───── Excerpt to read

Microsoft Windows Security Auditing Best Practices
In today’s information age, IT security is a necessary issue to consider. Operating systems vendors have developed numerous built-in features to prevent, detect, and investigate security incidents that happened to their systems. Windows auditing policy is a part of this endeavor.
Windows auditing is Microsoft's mechanism for tracking events on its Windows environment, knowing who triggers such events, where and when is vital for network administrators, digital forensics examiners, and even for the local users to be aware of the different events taking place on their Windows devices . For example, when a user fails to sign in to Windows, the event of failed login is recorded in the event log along with the date/time and the user who triggered this event. There are scores of events that Windows records. In this article, we will focus on Windows security events and how to access and configure the Windows audit policy.
Audit Policy Categories
To display system audit policy settings, we should open the “Local Security Policy” console by going to Control Panel >> Administrative Tools >> Local security policy (see Figure 1).
A Windows audit event will fall into one of the following nine audit policies:
- Audit account logon events: This security policy records each instance of a user logging on to or logging off from another computer where the current computer is used to validate the account. The event is logged on the domain controller when a domain user is authenticating against that domain controller; however, when a user is authenticating locally, it is stored in the computer’s Security Account Manager (SAM).
- Audit logon events: This security policy determines whether to record each instance of a user logging on to or log off from a computer. When a user has a domain account, this event is recorded on the domain controller, for local users, it is recorded on local devices. Please note this policy is different from the ‘Audit account logon events’ category. This setting is used to track the logging event to a specific server, not a domain controller.
- Audit account management: This setting is used to track user and group account modifications and is commonly used to track administrators and IT support staff. An example event would be when a user account is created, changed, deleted, disabled, enabled, locked, or unlocked in addition to recording changes to group membership.
- Audit directory service access: This setting records when a user accessed an Active Directory (AD) Domain Services (DS) object, it also records if the access was rejected. The audit is only generated for objects that have system access control lists (SACL) specified.
- Audit object access: This policy audits when a user attempts to access non-Active Directory objects. An audit is only generated for objects that have SACL specified. Examples of such objects are files, folders, shared printers, registry keys, and Windows services.
- Audit policy change: This setting audits each instance of attempts to change important security policy on a local computer such as user rights assignment policy, audit policy, account policy, or trust policy if the computer is a part of a domain controller.
Audit privilege use: This setting tracks the exercise of user privilege. The user privilege refers to the user rights that you find in the “Local Security Policy” under Security Settings\Local Policies\User Rights Assignment (see Figure 2).

──────────
───── Supplied information

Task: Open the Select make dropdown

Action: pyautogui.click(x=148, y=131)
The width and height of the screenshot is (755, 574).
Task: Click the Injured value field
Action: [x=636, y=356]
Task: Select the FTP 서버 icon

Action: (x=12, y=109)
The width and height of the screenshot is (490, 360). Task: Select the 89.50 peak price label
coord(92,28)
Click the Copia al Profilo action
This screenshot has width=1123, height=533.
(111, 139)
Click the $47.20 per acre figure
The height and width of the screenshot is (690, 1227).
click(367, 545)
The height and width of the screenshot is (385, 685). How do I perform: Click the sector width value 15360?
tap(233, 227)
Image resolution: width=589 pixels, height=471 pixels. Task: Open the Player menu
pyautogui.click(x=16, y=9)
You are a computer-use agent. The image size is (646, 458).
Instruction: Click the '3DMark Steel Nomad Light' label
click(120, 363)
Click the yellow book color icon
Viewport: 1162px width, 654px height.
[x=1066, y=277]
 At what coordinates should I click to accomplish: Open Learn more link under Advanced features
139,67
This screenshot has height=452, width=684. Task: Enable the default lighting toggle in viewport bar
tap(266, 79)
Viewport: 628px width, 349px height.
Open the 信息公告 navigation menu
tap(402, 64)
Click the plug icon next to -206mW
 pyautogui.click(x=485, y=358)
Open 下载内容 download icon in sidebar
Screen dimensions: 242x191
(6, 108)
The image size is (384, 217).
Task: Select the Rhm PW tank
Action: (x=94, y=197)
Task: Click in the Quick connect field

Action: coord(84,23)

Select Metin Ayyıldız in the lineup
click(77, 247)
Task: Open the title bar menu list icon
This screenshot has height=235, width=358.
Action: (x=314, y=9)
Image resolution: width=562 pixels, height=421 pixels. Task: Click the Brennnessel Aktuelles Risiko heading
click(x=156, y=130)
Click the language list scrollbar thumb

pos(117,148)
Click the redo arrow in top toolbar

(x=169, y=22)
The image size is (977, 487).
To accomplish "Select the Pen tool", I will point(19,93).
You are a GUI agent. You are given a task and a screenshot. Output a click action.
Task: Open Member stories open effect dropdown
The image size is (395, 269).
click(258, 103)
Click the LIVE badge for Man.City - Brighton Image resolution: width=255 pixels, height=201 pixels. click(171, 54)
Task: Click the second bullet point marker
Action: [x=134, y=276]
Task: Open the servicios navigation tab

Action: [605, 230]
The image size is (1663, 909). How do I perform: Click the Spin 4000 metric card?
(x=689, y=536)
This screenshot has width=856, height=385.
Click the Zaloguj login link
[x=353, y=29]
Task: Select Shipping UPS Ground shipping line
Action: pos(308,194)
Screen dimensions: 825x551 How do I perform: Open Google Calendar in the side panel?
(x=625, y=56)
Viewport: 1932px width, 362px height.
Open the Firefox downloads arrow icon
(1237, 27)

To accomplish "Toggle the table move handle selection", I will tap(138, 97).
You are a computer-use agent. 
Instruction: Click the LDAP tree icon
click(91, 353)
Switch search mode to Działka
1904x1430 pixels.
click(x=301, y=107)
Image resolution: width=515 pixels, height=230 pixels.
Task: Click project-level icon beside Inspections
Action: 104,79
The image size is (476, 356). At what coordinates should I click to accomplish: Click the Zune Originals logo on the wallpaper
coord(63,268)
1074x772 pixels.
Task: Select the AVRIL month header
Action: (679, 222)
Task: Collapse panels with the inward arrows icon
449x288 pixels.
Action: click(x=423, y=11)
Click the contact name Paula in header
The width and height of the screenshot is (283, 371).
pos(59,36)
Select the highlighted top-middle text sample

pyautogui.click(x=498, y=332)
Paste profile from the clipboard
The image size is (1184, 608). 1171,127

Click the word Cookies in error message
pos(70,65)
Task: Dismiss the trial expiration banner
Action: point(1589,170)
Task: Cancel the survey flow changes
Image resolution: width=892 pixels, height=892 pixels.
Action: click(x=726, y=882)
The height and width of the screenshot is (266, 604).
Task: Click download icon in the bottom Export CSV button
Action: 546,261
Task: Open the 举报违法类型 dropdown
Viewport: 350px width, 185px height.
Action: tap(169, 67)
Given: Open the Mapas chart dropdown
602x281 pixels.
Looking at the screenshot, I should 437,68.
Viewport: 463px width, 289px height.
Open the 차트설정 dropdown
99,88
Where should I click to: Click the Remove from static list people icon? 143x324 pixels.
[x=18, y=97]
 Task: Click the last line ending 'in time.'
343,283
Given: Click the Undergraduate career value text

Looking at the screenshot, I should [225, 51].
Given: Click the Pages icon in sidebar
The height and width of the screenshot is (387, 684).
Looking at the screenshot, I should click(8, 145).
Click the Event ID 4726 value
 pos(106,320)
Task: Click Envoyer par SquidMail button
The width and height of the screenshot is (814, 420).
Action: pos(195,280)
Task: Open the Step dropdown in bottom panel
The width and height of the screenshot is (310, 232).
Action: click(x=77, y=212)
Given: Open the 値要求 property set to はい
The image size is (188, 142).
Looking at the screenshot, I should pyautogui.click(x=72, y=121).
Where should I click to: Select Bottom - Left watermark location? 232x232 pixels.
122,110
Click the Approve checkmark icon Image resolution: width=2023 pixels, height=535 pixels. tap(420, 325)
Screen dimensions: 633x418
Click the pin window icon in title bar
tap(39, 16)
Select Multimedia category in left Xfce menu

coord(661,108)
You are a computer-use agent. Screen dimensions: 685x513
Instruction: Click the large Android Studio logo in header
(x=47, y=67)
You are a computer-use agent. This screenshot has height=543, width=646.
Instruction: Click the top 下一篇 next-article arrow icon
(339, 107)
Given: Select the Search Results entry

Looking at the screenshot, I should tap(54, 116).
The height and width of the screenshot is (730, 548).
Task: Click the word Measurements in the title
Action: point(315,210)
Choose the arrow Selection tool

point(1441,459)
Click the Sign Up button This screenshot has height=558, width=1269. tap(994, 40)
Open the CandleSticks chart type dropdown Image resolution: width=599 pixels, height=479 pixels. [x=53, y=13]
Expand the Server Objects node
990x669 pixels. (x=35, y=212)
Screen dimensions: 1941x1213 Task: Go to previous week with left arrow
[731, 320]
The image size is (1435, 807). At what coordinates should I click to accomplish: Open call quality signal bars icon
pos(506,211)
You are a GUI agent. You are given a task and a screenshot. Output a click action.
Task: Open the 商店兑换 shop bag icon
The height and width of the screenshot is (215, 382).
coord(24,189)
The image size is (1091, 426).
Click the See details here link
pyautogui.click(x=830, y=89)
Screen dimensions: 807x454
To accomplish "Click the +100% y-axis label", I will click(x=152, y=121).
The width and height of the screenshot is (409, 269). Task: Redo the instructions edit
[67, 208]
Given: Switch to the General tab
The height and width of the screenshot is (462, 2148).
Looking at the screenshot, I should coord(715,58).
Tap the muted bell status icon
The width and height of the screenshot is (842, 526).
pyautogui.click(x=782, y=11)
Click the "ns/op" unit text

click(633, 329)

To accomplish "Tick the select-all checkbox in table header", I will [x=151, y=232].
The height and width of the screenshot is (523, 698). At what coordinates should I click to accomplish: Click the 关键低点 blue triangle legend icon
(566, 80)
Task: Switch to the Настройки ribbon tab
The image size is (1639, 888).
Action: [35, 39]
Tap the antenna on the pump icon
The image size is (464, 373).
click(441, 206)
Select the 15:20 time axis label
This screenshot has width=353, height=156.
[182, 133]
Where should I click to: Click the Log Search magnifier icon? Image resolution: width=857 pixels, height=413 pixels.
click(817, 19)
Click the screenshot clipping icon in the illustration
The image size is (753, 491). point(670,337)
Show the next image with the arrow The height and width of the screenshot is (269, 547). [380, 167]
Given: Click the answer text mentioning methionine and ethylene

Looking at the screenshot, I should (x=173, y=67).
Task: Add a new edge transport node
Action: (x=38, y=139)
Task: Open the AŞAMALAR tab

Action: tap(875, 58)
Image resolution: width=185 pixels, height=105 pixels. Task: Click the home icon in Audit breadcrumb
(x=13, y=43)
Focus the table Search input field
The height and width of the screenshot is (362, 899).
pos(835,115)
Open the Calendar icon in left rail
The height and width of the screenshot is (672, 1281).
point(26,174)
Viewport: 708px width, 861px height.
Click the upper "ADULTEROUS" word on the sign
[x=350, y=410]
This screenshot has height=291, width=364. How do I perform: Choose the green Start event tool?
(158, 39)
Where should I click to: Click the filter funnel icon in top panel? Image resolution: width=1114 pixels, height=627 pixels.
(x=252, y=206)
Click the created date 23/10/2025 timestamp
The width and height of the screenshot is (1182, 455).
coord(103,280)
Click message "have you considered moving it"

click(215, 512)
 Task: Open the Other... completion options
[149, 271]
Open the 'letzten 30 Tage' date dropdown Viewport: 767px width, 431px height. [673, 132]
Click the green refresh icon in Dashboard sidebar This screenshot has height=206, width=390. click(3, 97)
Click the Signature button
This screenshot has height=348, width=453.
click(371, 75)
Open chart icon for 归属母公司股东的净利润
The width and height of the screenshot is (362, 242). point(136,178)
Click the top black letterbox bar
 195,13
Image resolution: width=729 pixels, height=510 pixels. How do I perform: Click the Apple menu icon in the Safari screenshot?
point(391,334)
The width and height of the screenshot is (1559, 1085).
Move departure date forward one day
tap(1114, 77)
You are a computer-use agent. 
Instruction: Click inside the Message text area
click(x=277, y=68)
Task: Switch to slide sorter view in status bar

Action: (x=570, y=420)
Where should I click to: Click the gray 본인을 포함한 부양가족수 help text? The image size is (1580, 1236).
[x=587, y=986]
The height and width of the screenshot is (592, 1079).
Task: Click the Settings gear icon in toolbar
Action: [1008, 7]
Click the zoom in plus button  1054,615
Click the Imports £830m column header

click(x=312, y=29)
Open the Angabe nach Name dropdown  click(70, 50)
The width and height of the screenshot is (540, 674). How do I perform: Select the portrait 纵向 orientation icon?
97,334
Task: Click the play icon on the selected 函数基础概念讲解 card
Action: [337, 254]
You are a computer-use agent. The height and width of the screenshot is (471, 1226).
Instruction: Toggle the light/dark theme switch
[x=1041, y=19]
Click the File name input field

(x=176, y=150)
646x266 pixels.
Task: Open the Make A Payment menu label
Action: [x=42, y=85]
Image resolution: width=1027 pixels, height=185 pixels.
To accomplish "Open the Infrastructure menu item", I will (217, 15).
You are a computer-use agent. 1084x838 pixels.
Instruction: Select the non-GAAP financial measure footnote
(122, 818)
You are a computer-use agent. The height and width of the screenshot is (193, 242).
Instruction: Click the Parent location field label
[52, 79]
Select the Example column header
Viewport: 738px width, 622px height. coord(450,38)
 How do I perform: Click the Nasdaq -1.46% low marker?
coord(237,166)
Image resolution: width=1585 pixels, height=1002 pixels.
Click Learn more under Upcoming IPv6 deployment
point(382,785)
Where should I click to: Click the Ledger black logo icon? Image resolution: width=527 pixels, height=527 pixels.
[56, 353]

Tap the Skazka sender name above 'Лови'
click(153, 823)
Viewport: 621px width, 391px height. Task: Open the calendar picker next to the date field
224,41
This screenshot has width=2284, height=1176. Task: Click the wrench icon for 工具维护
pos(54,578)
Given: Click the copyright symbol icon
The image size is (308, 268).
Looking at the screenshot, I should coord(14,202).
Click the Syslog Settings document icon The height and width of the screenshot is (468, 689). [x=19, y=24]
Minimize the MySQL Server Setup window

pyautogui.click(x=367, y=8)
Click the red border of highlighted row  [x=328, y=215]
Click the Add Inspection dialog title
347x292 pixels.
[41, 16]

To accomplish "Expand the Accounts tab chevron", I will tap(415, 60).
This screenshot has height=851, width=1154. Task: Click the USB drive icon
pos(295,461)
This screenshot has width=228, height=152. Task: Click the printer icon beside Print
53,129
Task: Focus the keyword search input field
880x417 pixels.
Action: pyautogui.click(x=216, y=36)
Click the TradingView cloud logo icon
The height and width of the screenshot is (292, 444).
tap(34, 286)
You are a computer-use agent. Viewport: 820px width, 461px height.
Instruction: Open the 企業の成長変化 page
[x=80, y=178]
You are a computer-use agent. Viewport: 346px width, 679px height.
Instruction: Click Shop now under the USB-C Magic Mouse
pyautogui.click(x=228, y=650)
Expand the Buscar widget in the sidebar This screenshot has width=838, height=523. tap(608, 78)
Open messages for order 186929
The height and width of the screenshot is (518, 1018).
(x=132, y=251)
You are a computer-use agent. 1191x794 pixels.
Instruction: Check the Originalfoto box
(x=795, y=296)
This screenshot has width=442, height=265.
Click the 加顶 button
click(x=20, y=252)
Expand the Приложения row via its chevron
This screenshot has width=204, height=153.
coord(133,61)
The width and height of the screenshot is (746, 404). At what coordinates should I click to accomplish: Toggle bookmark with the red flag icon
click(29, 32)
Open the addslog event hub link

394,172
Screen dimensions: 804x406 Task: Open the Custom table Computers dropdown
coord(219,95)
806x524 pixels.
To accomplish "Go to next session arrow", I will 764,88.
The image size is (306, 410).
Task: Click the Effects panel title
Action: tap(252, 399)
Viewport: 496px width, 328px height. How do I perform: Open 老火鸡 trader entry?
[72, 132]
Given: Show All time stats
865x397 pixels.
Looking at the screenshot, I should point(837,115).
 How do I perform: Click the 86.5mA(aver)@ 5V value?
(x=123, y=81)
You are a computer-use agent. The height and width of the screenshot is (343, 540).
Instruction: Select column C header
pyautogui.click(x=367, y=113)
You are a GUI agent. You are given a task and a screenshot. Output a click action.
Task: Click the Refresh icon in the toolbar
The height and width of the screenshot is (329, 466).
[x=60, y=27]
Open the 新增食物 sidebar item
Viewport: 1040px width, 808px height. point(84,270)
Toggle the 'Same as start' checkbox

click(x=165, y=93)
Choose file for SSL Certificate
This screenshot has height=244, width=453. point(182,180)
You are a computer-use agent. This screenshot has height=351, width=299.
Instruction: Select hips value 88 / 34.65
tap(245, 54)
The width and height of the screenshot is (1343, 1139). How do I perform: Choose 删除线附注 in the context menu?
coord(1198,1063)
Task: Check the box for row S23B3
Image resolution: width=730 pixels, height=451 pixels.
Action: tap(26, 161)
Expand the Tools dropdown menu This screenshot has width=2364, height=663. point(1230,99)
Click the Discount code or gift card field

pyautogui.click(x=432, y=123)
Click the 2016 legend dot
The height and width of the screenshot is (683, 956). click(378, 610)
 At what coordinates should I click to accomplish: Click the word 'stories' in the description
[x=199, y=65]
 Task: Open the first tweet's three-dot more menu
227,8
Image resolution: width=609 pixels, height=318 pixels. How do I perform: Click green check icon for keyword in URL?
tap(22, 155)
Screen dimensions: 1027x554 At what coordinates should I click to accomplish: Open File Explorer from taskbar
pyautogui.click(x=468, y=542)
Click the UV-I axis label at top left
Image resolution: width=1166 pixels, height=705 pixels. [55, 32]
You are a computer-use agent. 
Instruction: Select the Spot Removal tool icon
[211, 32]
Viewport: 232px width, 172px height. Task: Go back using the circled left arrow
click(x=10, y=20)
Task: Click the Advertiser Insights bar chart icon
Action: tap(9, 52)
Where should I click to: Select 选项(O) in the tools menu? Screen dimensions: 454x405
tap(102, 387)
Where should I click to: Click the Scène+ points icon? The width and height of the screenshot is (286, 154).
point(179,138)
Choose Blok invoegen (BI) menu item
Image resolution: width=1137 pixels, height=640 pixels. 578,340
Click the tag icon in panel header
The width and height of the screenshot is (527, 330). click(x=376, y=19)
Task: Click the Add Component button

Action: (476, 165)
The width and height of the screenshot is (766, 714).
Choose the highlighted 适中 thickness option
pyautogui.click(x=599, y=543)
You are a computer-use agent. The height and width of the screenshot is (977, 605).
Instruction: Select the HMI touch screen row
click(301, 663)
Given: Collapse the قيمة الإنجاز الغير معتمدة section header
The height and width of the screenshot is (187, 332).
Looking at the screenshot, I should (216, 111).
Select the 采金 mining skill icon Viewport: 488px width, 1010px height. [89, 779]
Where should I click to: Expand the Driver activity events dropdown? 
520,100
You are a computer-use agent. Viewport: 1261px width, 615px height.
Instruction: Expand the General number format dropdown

──────────

*Direction 1*
Answer these from the Windows auditing article:
(a) When a user authenticates locally, where is an account logon event stored?
(b) How many audit policies can a Windows audit event fall into?
(c) What objects does the article list as examples of non-Active Directory objects?
*Direction 2*
Write out the passage of the Windows auditing article starting with "- Audit object" and going on through "(see Figure 2).".

*Worked solution 1*
(a) In the computer's Security Account Manager (SAM).
(b) Nine.
(c) Files, folders, shared printers, registry keys, and Windows services.

*Worked solution 2*
- Audit object access: This policy audits when a user attempts to access non-Active Directory objects. An audit is only generated for objects that have SACL specified. Examples of such objects are files, folders, shared printers, registry keys, and Windows services.
- Audit policy change: This setting audits each instance of attempts to change important security policy on a local computer such as user rights assignment policy, audit policy, account policy, or trust policy if the computer is a part of a domain controller.
Audit privilege use: This setting tracks the exercise of user privilege. The user privilege refers to the user rights that you find in the “Local Security Policy” under Security Settings\Local Policies\User Rights Assignment (see Figure 2).